Dengan menjadi salah satu sumber devisa utama negara yang otomatis menjadi komoditas strategis, hal itu tak lain karena ada jutaan nyawa yang bergantung kepad industri ini. Data BPS mencatat bahwa di Indonesia, tidak kurang dari 12 juta pekerja menggantungkan rezekinya dari usaha ini, mulai dari petani pemilik lahan mandiri, pekerja pabrik pengolahan dan produk turunan sampai kepada pedagangan gorengan kaki lima di berbagai pasar tanah air.  Atas dasar itu pula, menjaga akses pasar ekspor agar tetap terbuka menjadi isu penting bagi pemerintah Indonesia. Karena  akan menjamin keberlangsungan roda dan putaran ekonomi dalam negeri dari sektor ini.

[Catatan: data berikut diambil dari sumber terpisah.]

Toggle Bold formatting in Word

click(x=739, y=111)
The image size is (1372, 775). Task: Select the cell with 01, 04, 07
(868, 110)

Disebabkan posisi strategis yang dimiliki, maka hambatan dan tekanan menjadi sesuatu yang sudah sering terjadi, utamanya dari negara-negara yang pada sisi lain adalah kompetitor untuk produk yang sama di negara yang menjadi tujuan ekspor. Hambatan tersebut mulai dari hambatan tarif, pengenaan ketetapan yang tak berkaitan langsung dengan produk itu sendiri, hingga kampanye negatif yang mengkambinghitamkan industri ini sebagai biang kerok terhadap persoalan lain yang tujuannya adalah agar produk ini ditinggalkan para konsumen.
Persoalan terkini dalam kaitan hambatan yang dialami industri sawit Indonesia dari pasar ekspor Eropa adalah keluarnya ketetapan European Union Deforestation Regulation (EUDR) pada 16 Mei 2023, yang berdampak negatif serta bersifat diskriminatif karena membatasi pasar sejumlah komoditas utamanya sawit ke kawasan tersebut. "Implementasi EUDR jelas akan melukai dan merugikan komoditas perkebunan dan kehutanan yang begitu penting buat kami seperti kakao, kopi, karet, produk kayu dan minyak sawit," kata Menko Perekonomian Airlangga Hartarto.